ML Model Management, an industry-first set of functionality engineering to optimize the management and security of ML models, aligns AI deliveries with an enterprise’s existing DevOps and DevSecOps practices for more secure, governed ML releases.
Targeting the growing disparity between the production of ML models and present challenges—including cost and the lack of automation, expertise, and scalability—ML Model Management offers a single system of record to automate and optimize ML development, management, and security.
“It's no surprise that ML and AI are pretty buzzy at the moment,” said Sean Pratt, senior product marketing manager at JFrog. “But we noticed that our user base were…already using JFrog for all of the other binaries and components in their software releases, and it's the natural place for them to want to put their ML models as they're working on them and developing them. At the end of the day, a model is just another binary and another component that needs to be incorporated in a modern software release. “
Currently available in beta for JFrog Cloud customers, ML Model Management offers the following capabilities:
- Identify and block utilization of malicious ML models
- Scan ML model licenses for company policy compliance
- Bundle and distribute ML models as part of any software release
- Store home-grown or internally augmented ML models with comprehensive access controls and versioning history
- Native connection with Hugging Face—a popular public ML repository—to proxy and cache open source AI models that companies already rely on for accelerate development, production, and increased protection
“It allows you to really manage all of your software artifacts, components, binaries, packages, etc., in one place, as opposed to having to try and track all that stuff in different tools and spaces,” explained Pratt. “It [also] introduces DevOps best practices into machine learning development. The other thing is that, because organizations nowadays are obviously looking to get the most juice from the squeeze in terms of the solutions that they've already invested in, instead of having to try to find another solution, you can take advantage of something they already have in place [JFrog].”
In addition to ML Model Management, JFrog is unveiling a series of capabilities that set the standard for quality, security, MLOps, and software release integrity, according to the vendor.
Forwarding a true shift-left strategy, JFrog is releasing Static Application Security Testing (SAST), Open Source Software (OSS) Catalog, and Release Lifecycle Management (RLM) capabilities.
SAST is designed to seamlessly integrate with numerous developer environments, ultimately driving faster and more accurate source code scanning for zero-day security vulnerabilities. It also helps to prevent false positives and aids in prioritizing remediation via contextual analysis.

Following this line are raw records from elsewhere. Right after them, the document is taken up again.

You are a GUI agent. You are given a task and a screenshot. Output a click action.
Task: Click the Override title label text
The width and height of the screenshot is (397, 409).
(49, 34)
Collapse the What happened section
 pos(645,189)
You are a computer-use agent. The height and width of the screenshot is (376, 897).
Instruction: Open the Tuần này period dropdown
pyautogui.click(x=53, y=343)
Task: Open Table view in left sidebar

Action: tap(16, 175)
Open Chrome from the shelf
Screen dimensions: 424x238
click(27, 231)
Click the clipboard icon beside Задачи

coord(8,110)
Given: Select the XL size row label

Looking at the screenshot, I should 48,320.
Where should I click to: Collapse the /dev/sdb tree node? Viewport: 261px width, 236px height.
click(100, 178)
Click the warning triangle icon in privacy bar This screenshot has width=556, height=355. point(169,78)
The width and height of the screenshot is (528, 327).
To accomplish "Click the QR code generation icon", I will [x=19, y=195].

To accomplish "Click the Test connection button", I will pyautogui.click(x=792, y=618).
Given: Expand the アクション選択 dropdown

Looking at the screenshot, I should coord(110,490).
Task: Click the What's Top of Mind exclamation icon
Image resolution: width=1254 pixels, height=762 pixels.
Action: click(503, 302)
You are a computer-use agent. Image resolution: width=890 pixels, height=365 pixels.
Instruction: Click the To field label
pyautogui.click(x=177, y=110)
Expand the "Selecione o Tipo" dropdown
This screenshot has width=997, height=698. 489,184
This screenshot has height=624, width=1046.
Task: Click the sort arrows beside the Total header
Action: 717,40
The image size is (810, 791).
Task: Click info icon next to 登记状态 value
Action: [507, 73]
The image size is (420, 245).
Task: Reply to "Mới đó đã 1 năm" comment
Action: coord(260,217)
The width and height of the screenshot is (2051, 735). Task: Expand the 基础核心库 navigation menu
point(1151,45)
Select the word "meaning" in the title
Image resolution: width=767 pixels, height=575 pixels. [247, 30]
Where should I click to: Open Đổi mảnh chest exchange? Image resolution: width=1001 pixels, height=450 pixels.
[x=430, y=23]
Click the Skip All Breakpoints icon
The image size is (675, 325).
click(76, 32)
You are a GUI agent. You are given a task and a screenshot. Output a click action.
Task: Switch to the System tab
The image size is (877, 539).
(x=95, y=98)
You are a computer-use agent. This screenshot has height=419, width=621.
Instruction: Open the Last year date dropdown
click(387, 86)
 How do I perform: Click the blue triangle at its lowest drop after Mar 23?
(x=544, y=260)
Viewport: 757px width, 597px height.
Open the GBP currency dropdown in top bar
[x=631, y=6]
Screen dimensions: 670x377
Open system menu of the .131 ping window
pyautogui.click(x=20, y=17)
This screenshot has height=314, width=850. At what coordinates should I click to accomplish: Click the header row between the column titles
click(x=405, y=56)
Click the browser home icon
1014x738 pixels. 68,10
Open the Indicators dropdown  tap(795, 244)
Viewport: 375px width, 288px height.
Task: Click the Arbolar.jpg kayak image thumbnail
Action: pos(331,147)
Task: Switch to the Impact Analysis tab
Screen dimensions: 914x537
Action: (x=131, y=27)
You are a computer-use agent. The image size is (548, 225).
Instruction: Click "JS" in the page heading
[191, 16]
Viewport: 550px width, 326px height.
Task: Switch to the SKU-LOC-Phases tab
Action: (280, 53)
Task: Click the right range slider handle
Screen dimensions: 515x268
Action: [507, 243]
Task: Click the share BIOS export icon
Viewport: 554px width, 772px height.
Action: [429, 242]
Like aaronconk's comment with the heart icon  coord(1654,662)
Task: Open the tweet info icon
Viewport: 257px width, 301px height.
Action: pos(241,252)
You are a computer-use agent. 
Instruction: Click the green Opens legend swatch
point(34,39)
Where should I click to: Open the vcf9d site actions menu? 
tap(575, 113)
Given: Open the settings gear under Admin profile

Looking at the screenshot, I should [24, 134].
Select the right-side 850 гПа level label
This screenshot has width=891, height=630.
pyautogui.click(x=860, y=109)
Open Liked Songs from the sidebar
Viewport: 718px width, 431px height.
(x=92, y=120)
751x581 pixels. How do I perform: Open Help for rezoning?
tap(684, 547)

“The way we think about delivering application security is that it's not a point in time type of thing. It's not a point solution,” said Pratt. “It really needs to be a holistic approach that occurs before a developer even starts bringing in third party packages or writing code, all the way through the development, the build, the packaging, and promoting your potential releases…to when it's running in production.”
JFrog’s OSS Catalog, as part of JFrog Curation, equips users with a searchable index of software packages, located within the JFrog UI or API. Supported by both public and JFrog data, the OSS Catalog delivers rapid insights into the security and risk metadata harbored within OSS packages.
Like ML Model Management’s bundle capabilities for ML models, JFrog’s RLM enables users to create an immutable “Release Bundle” that defines a software package and its components earlier in the software development lifecycle. This centralizes a single source of truth for each application, further amplified by anti-tampering systems, compliance checks, and evidence capture for collecting data on release bundles throughout its lifecycle.
“With the alarming rise of software supply chain attacks, securing at the binary level with immutable software bundles is a must because it’s the only way to certify that what you’re releasing is safe for use,” said Asaf Karas, CTO at JFrog Security. “By providing a comprehensive platform that is developer-friendly and enterprise-ready—with security baked in at every phase, backed by an expert team of security researchers always watching for emerging threats—we can better arm companies to innovate faster with peace of mind in knowing their software is safe for use both today, and tomorrow.”